Do our projections apply to other countries? COPD morbidity and mortality vary substantially among countries. This variation may be caused by many interacting factors such as smoking behavior, type and processing of tobacco, air pollution, climate, medical practice, and genetic constitution of the population. Despite these differences, the projected increase in smoking rates throughout the world has led to the recognition that there will be a worldwide increase in the burden of COPD (10, 28). The smoking prevalence in the Netherlands is among the highest in the European Union, especially for women (14), and it is considerably higher than in the United States. Nevertheless, the increase in the burden of COPD as projected in this report is likely to be observed in many Western countries, because many of these countries are confronted with an aging population. Even in the United States, where millions of people have given up smoking, the effects of past cigarette smoking likely will be manifest for a long time. The hospital discharge rates for COPD in the U.S. population over 65 yr of age increased by 250% between 1988 and 1995 (29). The mortality attributable to COPD has more than tripled in the United States since 1970 (30). Moreover, data from young cohorts in economically developed countries show an increasing tendency to smoke among women (31). Thus, our observation that cigarette smoking is claiming an increasing health toll among women is likely to be observed in many other countries. Indeed, in the United States, sex-specific trends have begun to diverge too (32). For men, the mortality rate is showing a slight decrease, whereas for women, the mortality rate increases.

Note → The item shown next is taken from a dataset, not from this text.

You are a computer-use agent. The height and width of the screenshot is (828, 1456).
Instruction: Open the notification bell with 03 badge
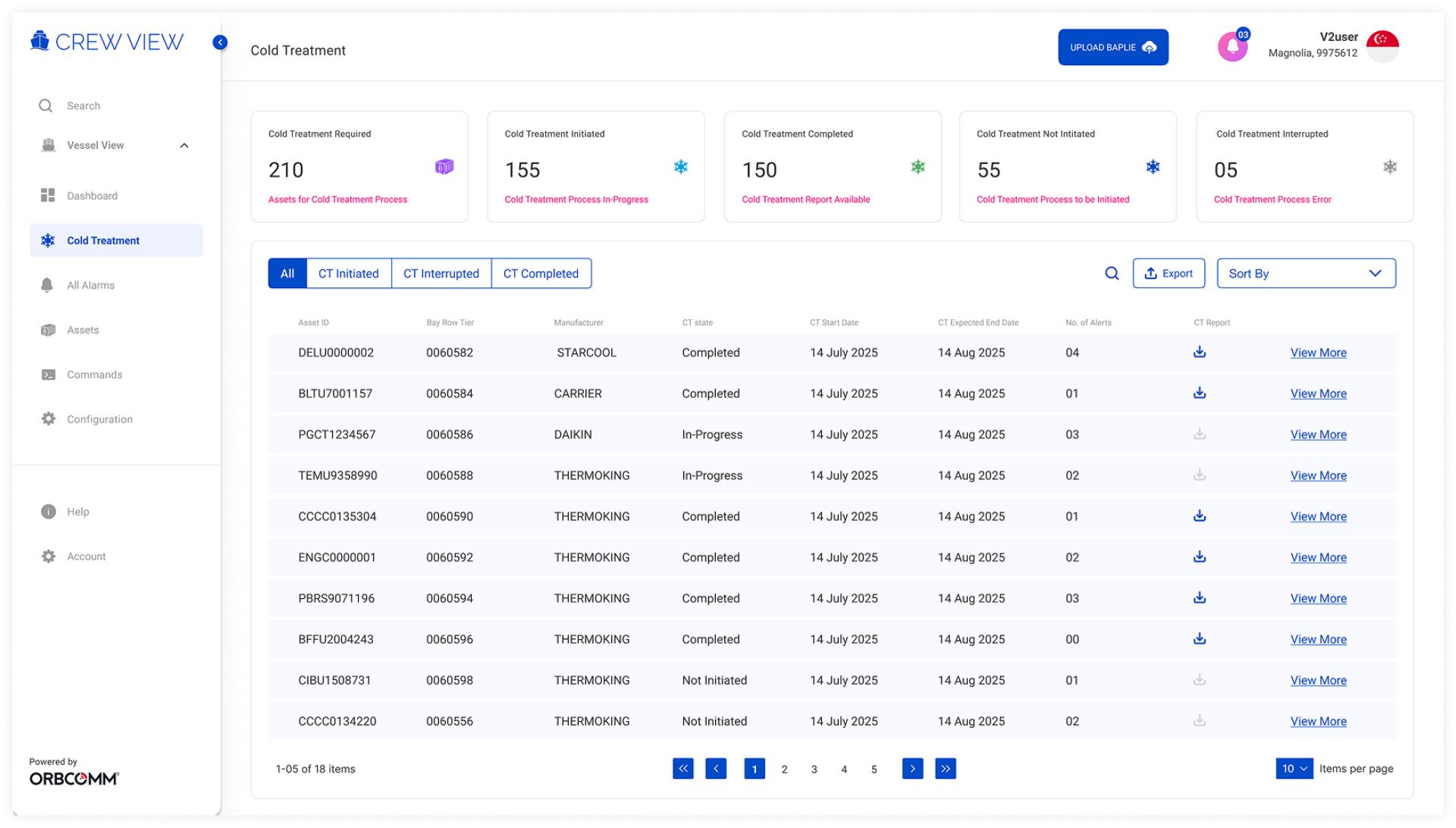[x=1233, y=46]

The increase in smoking prevalence in the low-income areas of the world can only lead us to expect future increases in the prevalence of COPD in these parts of the world too (10). However, because hospital-based care is less widely available in low-income countries than in high-income countries and long-term supportive care for severely disabled patients is usually absent, the predicted increase in health care costs does not apply to low-income countries. In low-income countries, the burden of COPD may be particularly large in terms of productivity lost, because labor is often the production factor that drives their economies.
In conclusion, our dynamic multistate life table model clearly demonstrates the unavoidable increase in the burden of COPD between 1994 and 2015; an increase that is larger for women (142% increase in prevalence) than for men (43% increase in prevalence). Past smoking behavior and aging of the population cause most of this increase. For the medium term (from 1994 to 2015), only a small part of the projected increases in prevalence, DALYs lost, and health care costs can be explained by expected changes in smoking behavior. This is not to say that smoking is not important, but successful efforts to reduce smoking in society as a whole can only reduce COPD prevalence substantially in the long run. For the medium term, reduction of the burden of disease should also focus on reduction of COPD exacerbations, improvement of patient's quality of life, and slowing down the progressive course of the disease.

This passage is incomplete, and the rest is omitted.